The data.
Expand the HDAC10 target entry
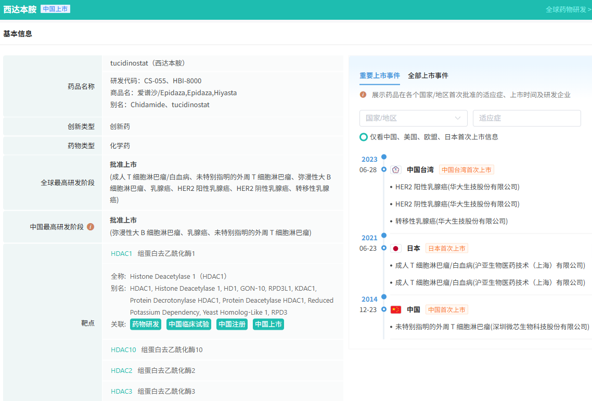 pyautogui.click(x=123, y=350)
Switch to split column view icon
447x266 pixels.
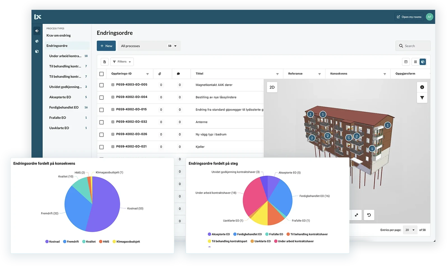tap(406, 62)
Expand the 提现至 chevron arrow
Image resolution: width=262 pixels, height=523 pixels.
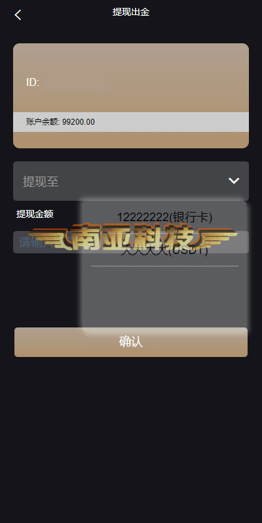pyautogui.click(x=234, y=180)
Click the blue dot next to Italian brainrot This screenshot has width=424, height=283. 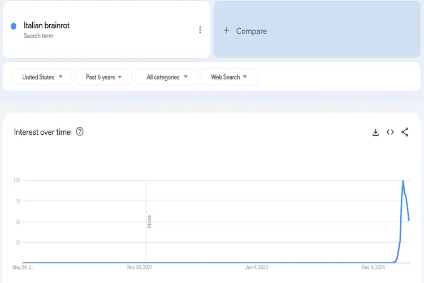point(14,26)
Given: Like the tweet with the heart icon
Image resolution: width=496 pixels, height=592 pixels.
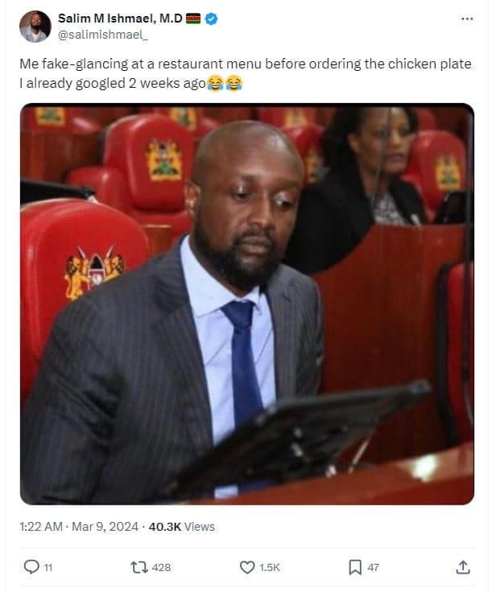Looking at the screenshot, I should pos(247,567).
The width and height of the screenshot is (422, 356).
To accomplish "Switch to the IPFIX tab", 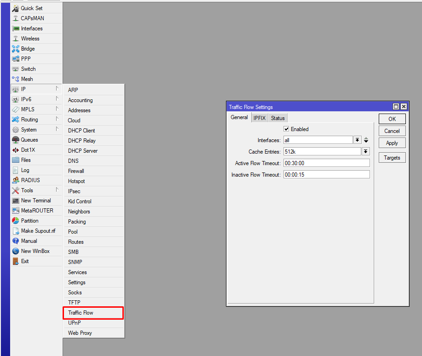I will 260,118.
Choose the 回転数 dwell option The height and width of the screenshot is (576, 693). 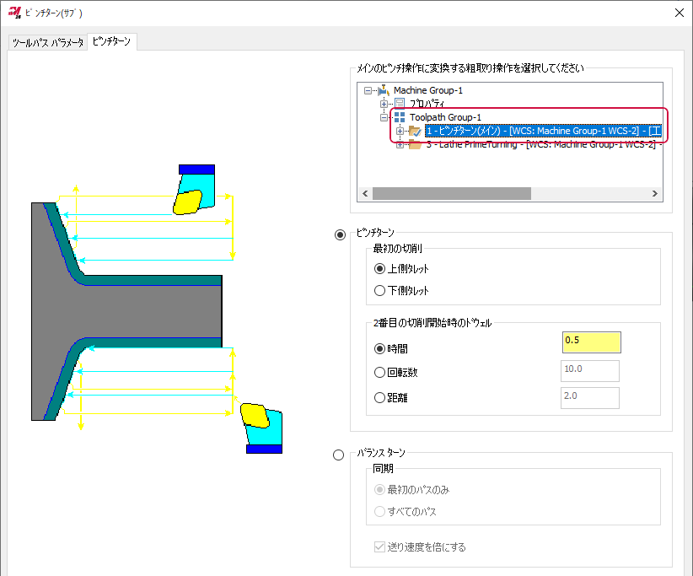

Your objective. In the data above, copy every line where the string "icon" appears.

Solution to the exercise.
Switch to split column view icon
Given: Like the tweet with the heart icon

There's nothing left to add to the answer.